TASK: From the line that contains "This screenshot has height=1024, width=1176." to the final line of the entries below, write out every line exactly as it appears, and nothing else.

── SUPPLIED RECORDS ──

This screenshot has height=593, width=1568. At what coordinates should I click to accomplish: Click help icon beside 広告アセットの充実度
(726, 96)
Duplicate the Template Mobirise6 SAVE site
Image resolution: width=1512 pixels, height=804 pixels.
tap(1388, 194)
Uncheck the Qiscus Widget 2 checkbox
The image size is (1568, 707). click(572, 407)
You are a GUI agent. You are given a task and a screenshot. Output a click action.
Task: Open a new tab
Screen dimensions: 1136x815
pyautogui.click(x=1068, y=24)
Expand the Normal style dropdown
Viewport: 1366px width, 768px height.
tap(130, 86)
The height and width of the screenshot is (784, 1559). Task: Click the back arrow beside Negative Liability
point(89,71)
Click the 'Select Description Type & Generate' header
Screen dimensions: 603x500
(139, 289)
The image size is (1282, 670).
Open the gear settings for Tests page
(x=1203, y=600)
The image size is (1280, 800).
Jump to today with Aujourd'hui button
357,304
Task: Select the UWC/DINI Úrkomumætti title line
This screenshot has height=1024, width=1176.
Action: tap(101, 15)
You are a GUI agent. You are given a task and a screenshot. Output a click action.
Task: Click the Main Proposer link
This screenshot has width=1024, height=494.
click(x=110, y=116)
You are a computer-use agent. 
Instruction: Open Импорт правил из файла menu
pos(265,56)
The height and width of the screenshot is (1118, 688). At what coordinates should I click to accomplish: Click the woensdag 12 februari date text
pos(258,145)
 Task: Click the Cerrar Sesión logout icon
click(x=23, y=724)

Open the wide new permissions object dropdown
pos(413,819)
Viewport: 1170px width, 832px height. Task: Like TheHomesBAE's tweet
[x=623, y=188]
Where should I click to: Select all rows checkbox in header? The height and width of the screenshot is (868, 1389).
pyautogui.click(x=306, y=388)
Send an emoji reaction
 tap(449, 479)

───

OUTPUT OF THE TASK:
This screenshot has height=1024, width=1176.
Action: tap(101, 15)
You are a GUI agent. You are given a task and a screenshot. Output a click action.
Task: Click the Main Proposer link
This screenshot has width=1024, height=494.
click(x=110, y=116)
You are a computer-use agent. 
Instruction: Open Импорт правил из файла menu
pos(265,56)
The height and width of the screenshot is (1118, 688). At what coordinates should I click to accomplish: Click the woensdag 12 februari date text
pos(258,145)
 Task: Click the Cerrar Sesión logout icon
click(x=23, y=724)

Open the wide new permissions object dropdown
pos(413,819)
Viewport: 1170px width, 832px height. Task: Like TheHomesBAE's tweet
[x=623, y=188]
Where should I click to: Select all rows checkbox in header? The height and width of the screenshot is (868, 1389).
pyautogui.click(x=306, y=388)
Send an emoji reaction
 tap(449, 479)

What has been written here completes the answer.